With its humble, friendly citizens, prudent drinking laws and focus on banking and business, Toronto was never known for its glamour – until now, that is.
Skyrises have mushroomed over the skyline here over the past decades to house the plethora of immigrants from everywhere from the surrounding suburbs to Syria. The Toronto International Film Festival (TIFF) is a magnet for A-Listers, and a new generation of hip hotels has sprouted to accommodate them.
One of those hotels is the Bisha Hotel. Situated in the very heart of downtown Toronto’s Entertainment District, Bisha Hotel is a beautifully designed boutique accommodation surrounded by the city’s core attractions, including Rogers baseball stadium, the Second City comedy venue and the CN Tower. It boasts three restaurants, a lobby bar and a very popular rooftop infinity pool.
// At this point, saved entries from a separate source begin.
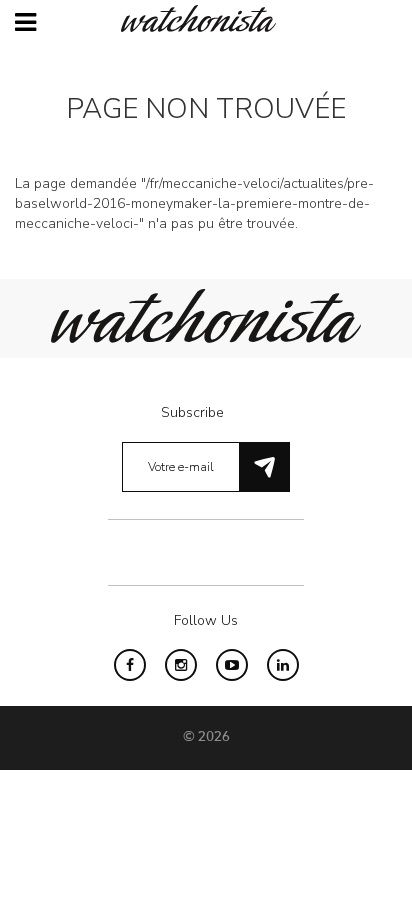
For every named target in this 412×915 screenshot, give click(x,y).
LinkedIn (283, 665)
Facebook (130, 665)
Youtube (232, 665)
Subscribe (192, 412)
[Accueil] (206, 18)
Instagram (181, 665)
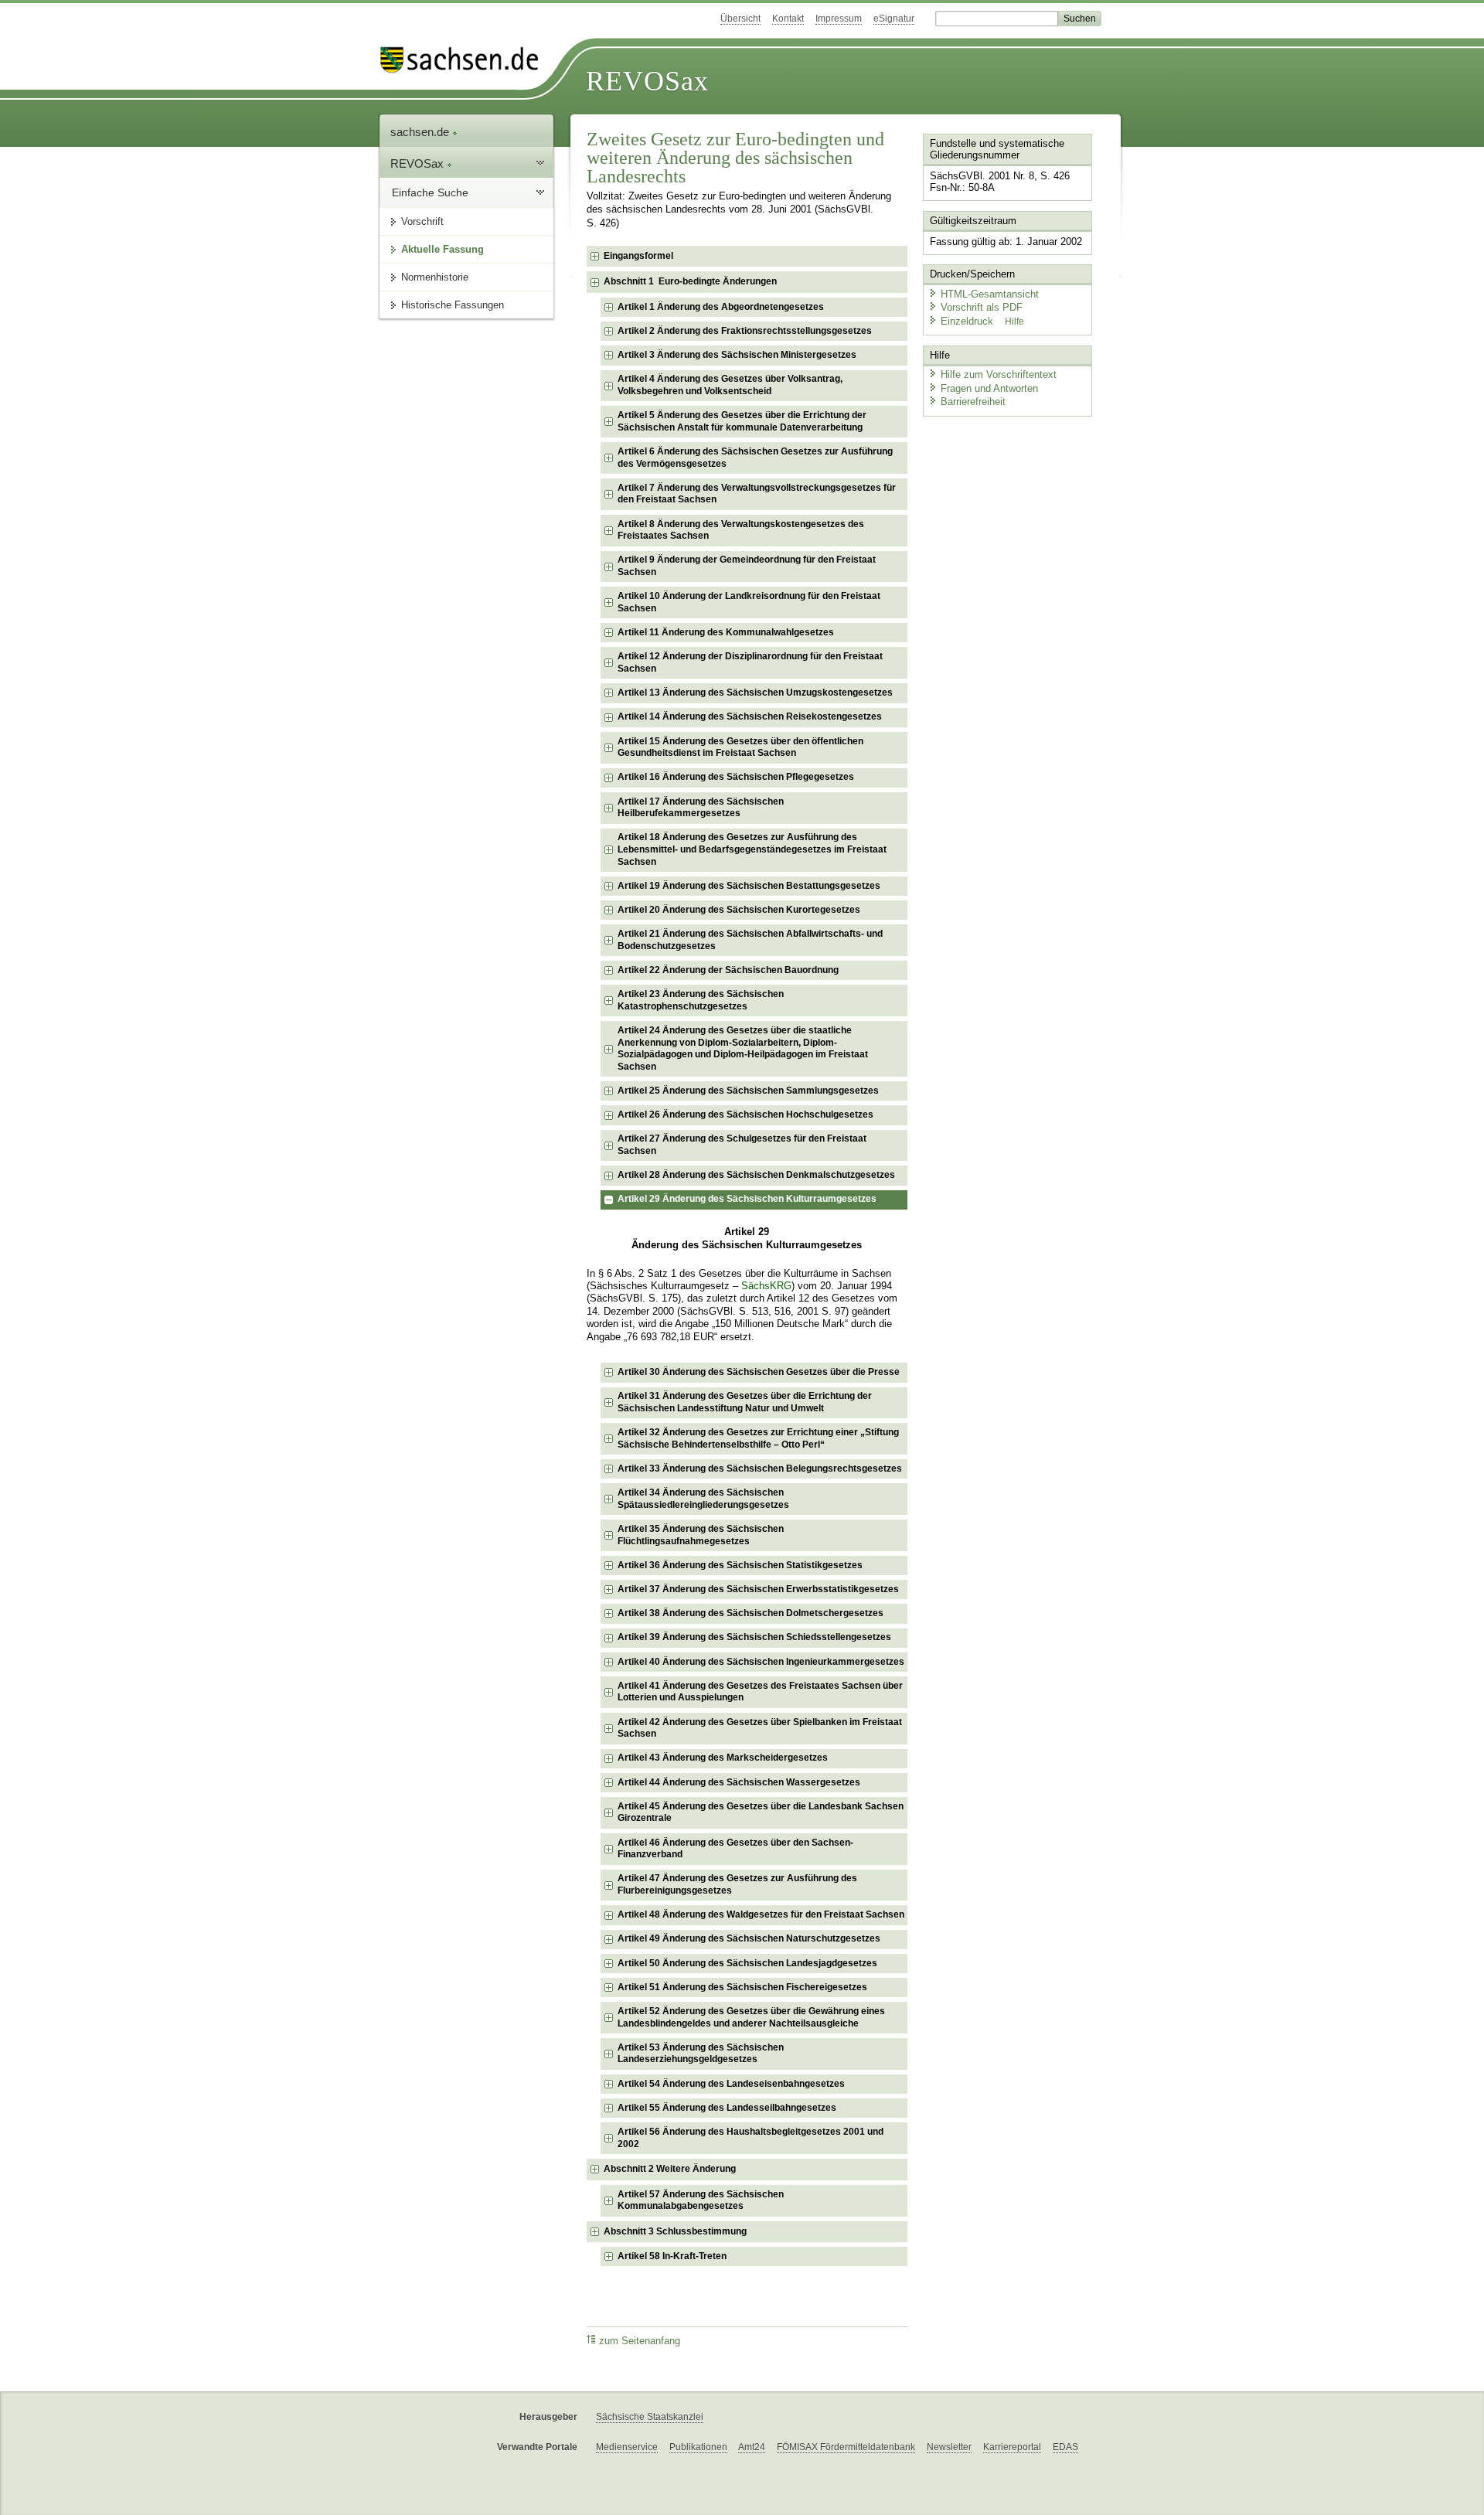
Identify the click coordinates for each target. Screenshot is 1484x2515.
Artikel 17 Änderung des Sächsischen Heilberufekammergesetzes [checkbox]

But what really stands out about this hotel is the lavish interior spaces. These were principally designed by Alessandro Munge of Studio, although the hotel’s 7th floor has a celebrity touch, thanks to none other than rock star Lenny Kravitz and his firm, Kravitz Design Inc.
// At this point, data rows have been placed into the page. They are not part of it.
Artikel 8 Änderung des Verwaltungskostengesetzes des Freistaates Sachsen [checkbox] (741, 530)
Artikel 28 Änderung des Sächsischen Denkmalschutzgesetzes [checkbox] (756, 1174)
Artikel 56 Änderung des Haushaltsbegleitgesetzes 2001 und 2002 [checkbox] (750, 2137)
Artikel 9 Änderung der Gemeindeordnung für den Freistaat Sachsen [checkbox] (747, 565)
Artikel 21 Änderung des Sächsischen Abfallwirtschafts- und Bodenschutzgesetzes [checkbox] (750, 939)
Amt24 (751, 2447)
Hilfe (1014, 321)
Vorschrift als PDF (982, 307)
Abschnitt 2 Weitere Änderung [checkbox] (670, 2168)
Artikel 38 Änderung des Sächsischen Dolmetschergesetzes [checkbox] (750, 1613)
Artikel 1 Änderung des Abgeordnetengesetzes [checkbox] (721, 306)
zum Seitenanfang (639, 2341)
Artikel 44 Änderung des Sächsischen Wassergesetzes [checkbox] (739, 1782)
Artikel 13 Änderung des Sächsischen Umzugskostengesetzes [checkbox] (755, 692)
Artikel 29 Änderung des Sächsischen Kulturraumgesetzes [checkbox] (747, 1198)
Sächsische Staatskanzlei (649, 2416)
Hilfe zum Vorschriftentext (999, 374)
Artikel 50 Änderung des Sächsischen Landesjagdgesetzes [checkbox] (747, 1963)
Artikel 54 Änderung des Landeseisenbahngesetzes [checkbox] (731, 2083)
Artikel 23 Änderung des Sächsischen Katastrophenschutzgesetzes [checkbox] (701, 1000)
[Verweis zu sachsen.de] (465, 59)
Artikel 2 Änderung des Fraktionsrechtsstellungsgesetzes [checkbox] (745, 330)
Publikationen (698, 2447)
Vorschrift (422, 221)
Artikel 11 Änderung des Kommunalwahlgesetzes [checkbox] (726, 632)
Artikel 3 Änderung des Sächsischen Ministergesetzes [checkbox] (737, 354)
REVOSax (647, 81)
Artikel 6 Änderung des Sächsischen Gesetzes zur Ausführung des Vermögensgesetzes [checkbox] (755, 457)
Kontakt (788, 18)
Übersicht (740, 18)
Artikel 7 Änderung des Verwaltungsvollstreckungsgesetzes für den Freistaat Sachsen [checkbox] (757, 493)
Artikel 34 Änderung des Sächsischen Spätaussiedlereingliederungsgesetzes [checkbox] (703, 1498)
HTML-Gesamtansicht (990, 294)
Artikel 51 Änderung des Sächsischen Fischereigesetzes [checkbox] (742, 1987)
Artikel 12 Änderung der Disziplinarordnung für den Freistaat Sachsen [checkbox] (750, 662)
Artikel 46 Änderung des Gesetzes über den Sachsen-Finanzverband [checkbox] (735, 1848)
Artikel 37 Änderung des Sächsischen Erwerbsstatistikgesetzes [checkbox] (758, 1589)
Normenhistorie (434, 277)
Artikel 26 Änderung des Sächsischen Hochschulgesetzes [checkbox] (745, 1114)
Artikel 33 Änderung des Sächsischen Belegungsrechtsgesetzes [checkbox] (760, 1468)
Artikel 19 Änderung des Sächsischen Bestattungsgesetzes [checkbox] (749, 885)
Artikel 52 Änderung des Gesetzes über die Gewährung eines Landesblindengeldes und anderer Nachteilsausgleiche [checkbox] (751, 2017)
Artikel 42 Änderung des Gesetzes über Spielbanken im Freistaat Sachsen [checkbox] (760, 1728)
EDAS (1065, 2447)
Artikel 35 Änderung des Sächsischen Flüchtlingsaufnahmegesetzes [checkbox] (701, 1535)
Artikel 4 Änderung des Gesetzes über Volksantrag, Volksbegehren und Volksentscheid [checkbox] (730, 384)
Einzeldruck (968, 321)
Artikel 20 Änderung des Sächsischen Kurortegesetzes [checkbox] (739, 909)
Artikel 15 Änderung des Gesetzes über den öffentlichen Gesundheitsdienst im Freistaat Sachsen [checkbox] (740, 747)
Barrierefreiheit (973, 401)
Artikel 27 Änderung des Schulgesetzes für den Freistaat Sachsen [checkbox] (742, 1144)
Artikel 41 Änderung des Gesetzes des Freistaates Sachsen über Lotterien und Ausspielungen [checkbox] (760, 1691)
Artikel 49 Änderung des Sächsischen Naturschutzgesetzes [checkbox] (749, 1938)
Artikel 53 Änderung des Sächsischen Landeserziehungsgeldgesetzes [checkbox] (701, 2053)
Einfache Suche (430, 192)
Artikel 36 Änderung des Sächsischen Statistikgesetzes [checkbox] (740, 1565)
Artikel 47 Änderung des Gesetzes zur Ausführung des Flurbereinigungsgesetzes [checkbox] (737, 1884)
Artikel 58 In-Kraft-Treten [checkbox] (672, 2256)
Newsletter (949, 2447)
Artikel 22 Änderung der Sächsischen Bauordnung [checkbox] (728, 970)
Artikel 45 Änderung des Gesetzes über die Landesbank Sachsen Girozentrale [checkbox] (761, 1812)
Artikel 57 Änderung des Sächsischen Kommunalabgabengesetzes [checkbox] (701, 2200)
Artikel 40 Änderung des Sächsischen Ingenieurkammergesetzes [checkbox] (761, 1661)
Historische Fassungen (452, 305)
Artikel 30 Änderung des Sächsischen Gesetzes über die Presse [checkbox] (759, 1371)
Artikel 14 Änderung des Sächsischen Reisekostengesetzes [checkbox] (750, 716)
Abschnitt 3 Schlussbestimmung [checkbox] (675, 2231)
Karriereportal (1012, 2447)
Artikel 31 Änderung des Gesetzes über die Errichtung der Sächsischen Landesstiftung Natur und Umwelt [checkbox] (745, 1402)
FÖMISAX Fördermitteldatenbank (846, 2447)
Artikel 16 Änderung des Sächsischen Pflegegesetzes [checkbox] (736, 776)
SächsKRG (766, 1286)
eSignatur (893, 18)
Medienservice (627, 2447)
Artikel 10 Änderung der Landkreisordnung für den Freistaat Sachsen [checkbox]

Upon entering the hotel, I was blasted with an ultra sensual treat of black marble, etched gold and crushed velvet. In fact, all public spaces here can best be described as ‘sexy’, with their rich textiles, glossy stones and chic art; mainly perennially hip Warhol prints.
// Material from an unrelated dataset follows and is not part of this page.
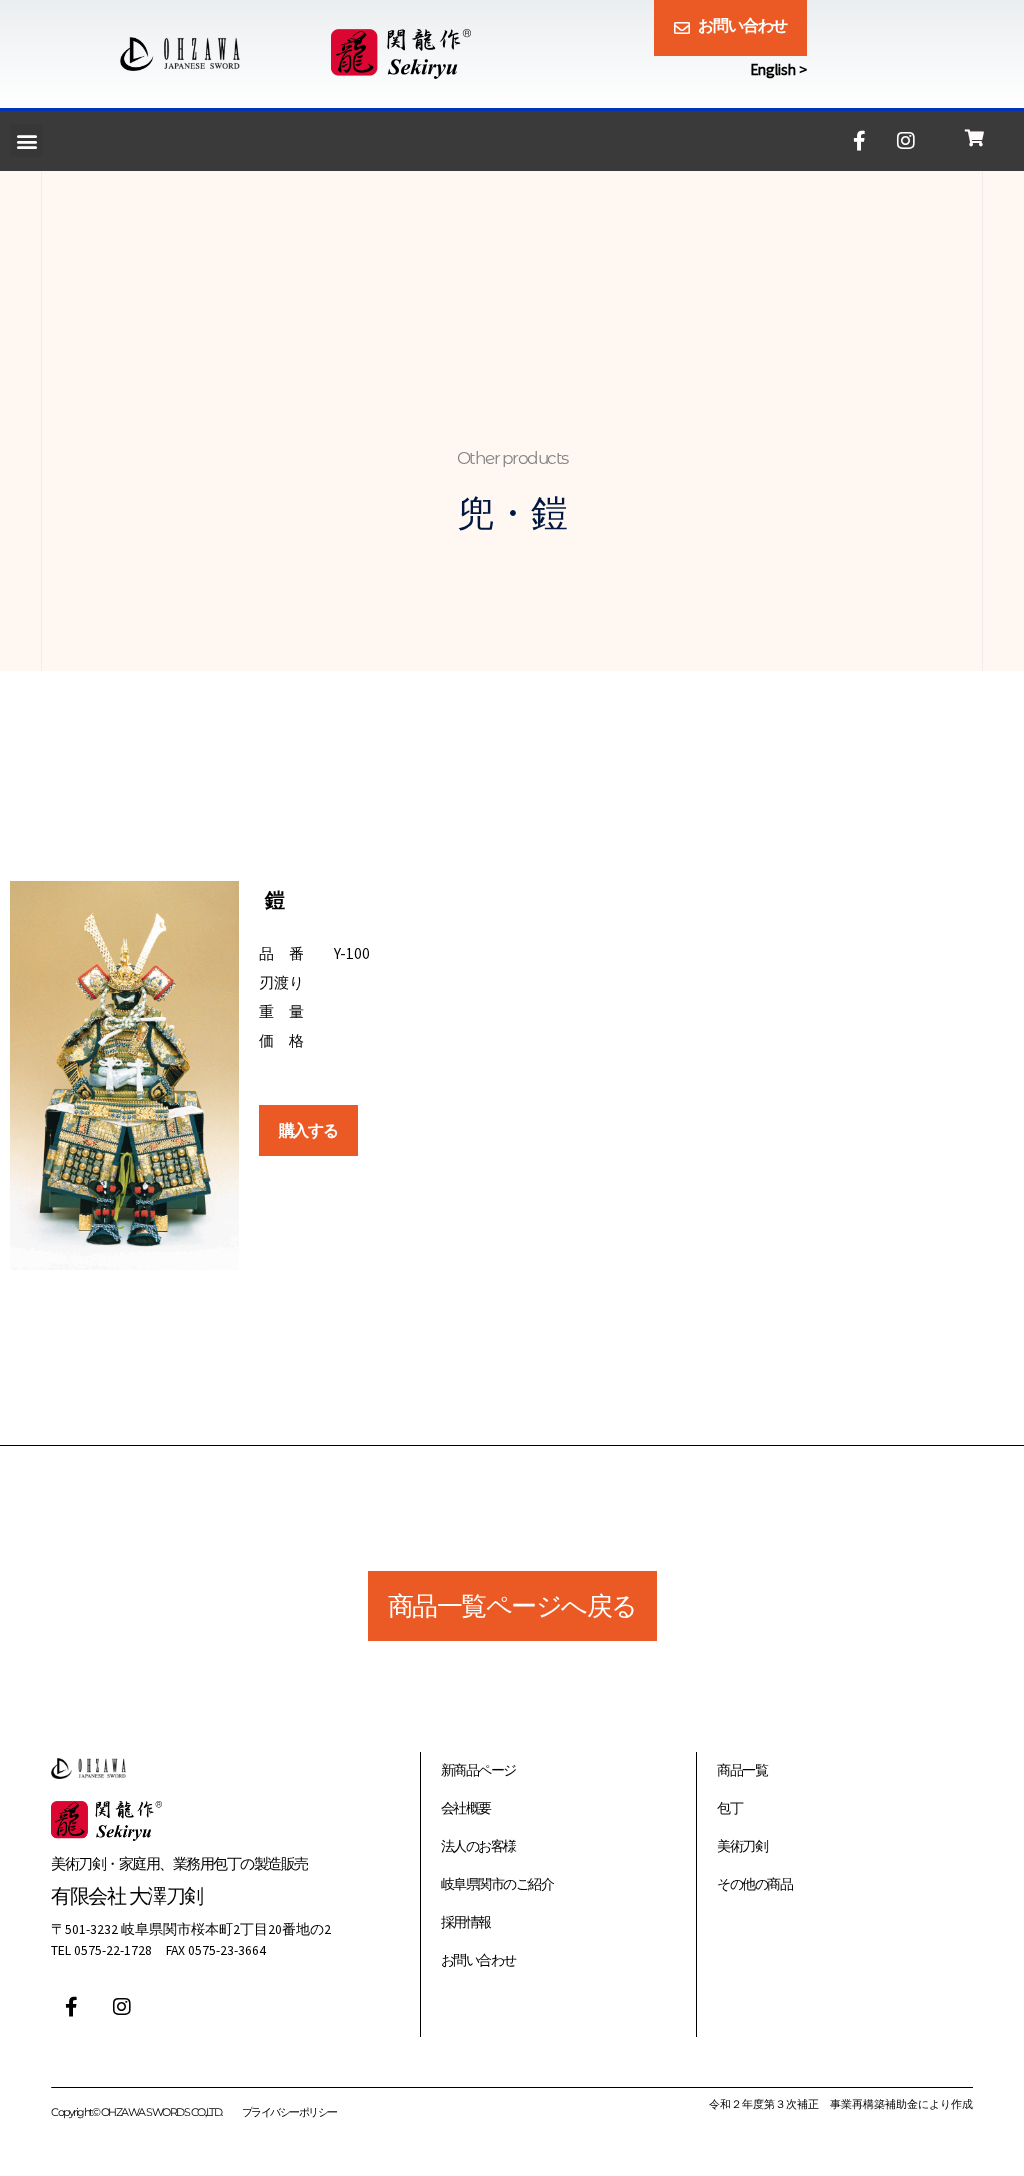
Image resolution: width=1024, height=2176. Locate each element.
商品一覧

After a quick check in, I boarded the lift to my room, where I was delighted to behold luxuries like a wet bar cart, huge flat-screen TV and coffee maker. Old-school glam was provided by black-piped duvets on the beds, patent leather sofas in the lounges, and floor-to-ceiling windows dressed with black velvet curtains, whilst snakeskin wallpaper, dimmer-switch lighting and a room service menu inviting me to ‘Eat Drink Repeat’ add a more decadent, party vibe.
Being on my own, I was not much in party mode, so I ventured out for some food. Bisha’s main restaurant runs a Japanese theme, with internationally renowned Chef Akira Back providing a tantalising list of tempura, sushi, sashimi and other foods loved by jet setters, whilst KOST, on the 44th floor, serves breakfast, lunch and dinner with spectacular views over this fast-growing city.
I decided to visit KOST, and chose one of the few vegan options on their rather rather international menu: Mojo de Ajo Tofu. It was spicy and tasty and different, but I was a bit wary of eating tofu in a country where GMO soya is so prevalent. It would have been nice to have seen more animal-free items on the menu.
My favourite public space had to be the Bar Room. Adjacent to the lobby, this is a seductive space with lush, low furniture, flattering lighting, and even more art (this time, Damien Hirst). Its lengthy cocktail and whisky menu, soft music and discreet staff make this the perfect place for a romantic encounter, and made me a bit wistful for my husband’s company.
In fact, the Bisha Hotel is so steeped in seduction, it seems a pity to stay here on your own. Sure, they accommodate everyone from business travellers to families, but this is an environment that simply oozes sexiness; it’s more a like a well furnished love nest than a mere hotel.
Toronto has often been dubbed – rather pejoratively – ‘Toronto the Good’. But with the coming of hotels like Bisha, that could soon well change to ‘Toronto the Glam’.
Standard rooms from 329 Canadian dollars (£185) in low season; and from 499 Canadian dollars (£285) in high season. Breakfast not included (from 14 Canadian dollars/£8). Free Wi-Fi.